Query-driven templates
Templates don't directly embed data; instead, they reference GraphQL queries defined in .infrahub.yml. This separation:
- Keeps templates focused on formatting
- Allows query optimization without changing templates
- Enables query reuse across multiple artifacts
- Makes it easier to test queries independently
Resource pools
The demo uses IP prefix pools for dynamic allocation. When a generator needs a prefix for a network service, it:
- Queries the appropriate pool based on location
- Requests an allocation of the required size
- Receives a unique, non-overlapping prefix
- Associates that prefix with the network service
This prevents IP conflicts and automates subnet planning.
Integration points
Arista AVD
Arista Validated Designs (AVD) is a collection of Ansible roles for deploying data center networks on Arista devices. While Infrahub generates the startup configurations, AVD can:
- Deploy configurations to physical or virtual devices
- Manage state and perform validation
- Handle configuration rollbacks
The integration demonstrates how Infrahub complements existing automation tools rather than replacing them.
Containerlab
Containerlab creates virtual network topologies using Docker containers.

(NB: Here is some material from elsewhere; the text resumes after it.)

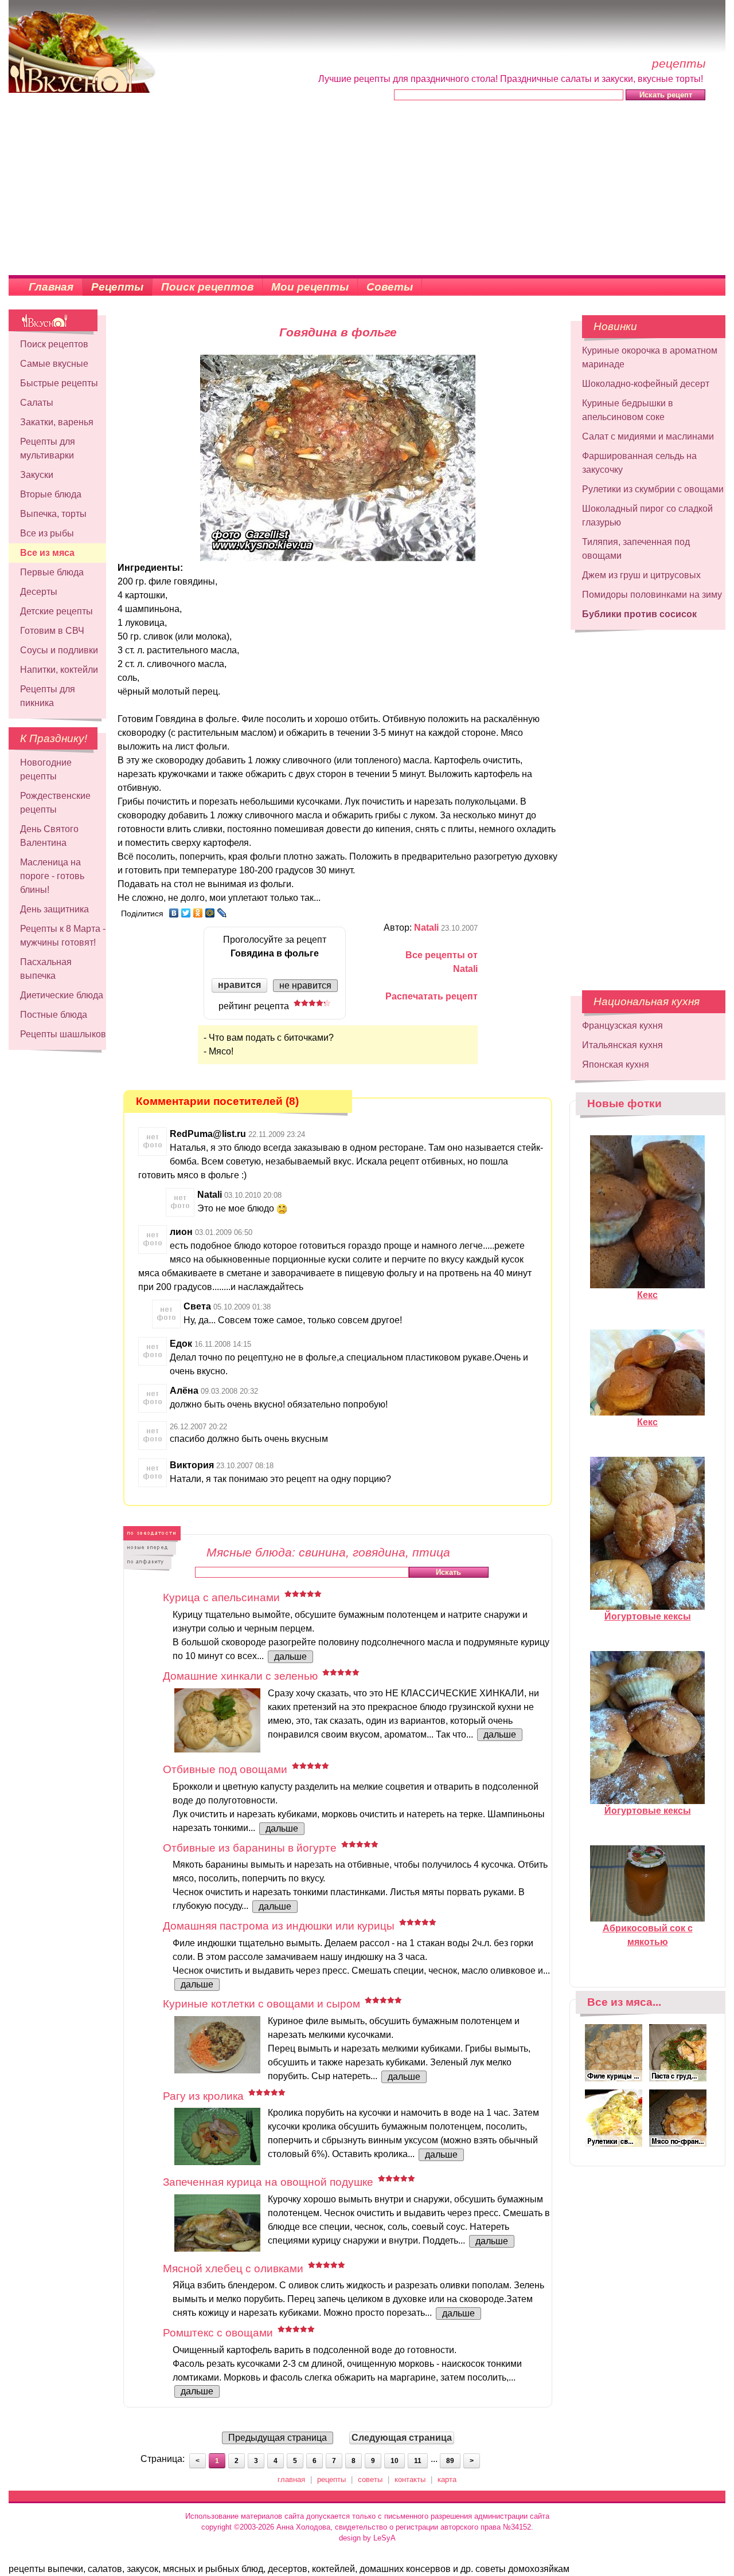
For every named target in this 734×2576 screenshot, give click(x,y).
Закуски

The demo:
- Generates Containerlab topology YAML files as Infrahub artifacts
- Includes startup configurations for each virtual device
- Enables testing configurations before deploying to production hardware
This provides a complete dev/test workflow: define in Infrahub, generate configs, test in Containerlab, deploy with AVD.
Mental model: from abstract to concrete
Think of the demo as a pipeline that transforms abstract intent into concrete configuration:
- Intent - "I need 4 spine switches and 8 leaf switches in Frankfurt pod 1"
- Abstract model - Topology definition with elements
- Concrete objects - Generator creates specific devices and interfaces
- Relationships - Interfaces connect to each other, devices join topology groups
- Services - Network services span devices, requiring VLANs and IP addressing
- Resources - Generators allocate VLANs and prefixes from pools
- Artifacts - Templates render device configurations from the data model
- Deployment - Configurations deploy to virtual or physical devices
At each layer, Infrahub validates consistency, tracks changes, and enables collaboration through branching and proposed changes.
Design decisions and rationale
Why separate topology definitions from devices?
By decoupling the abstract topology (what you want) from concrete devices (what exists), the demo enables:
- Template-based fabric deployment
- Validation that reality matches intent
- Modifications to topology scale
- Reuse of topology patterns across multiple locations
Why use generators instead of static data?
Generators reduce manual work and human error. When creating a network service, a generator can:
- Allocate resources from the correct pools
- Follow naming conventions consistently
- Create all required supporting objects
- Enforce business rules programmatically
This approach scales better than manual data entry.
Why GraphQL for querying?
GraphQL allows precise data fetching. Templates can request exactly the data they need, including nested relationships, in a single query. This:
- Reduces over-fetching and under-fetching
- Enables efficient pagination
- Provides strong typing
- Allows flexible filtering
Why combine Jinja2 and Python transforms?
Different output formats have different needs:
- Jinja2 excels at text-based configs with conditionals and loops
- Python transforms work better for complex JSON structures
- Each can be tested independently
- Teams can use their preferred approach
Connection to broader Infrahub concepts
This demo is a microcosm of Infrahub's vision: managing infrastructure as code with the rigor of software development.
The patterns demonstrated here—schema modeling, version control, automation, validation—apply to:
- Multi-cloud infrastructure
- Service provider networks
- Enterprise IT systems
- IoT device management
- Any domain requiring structured data with relationships
By understanding this demo, you're learning principles that transfer to larger, more complex Infrahub deployments.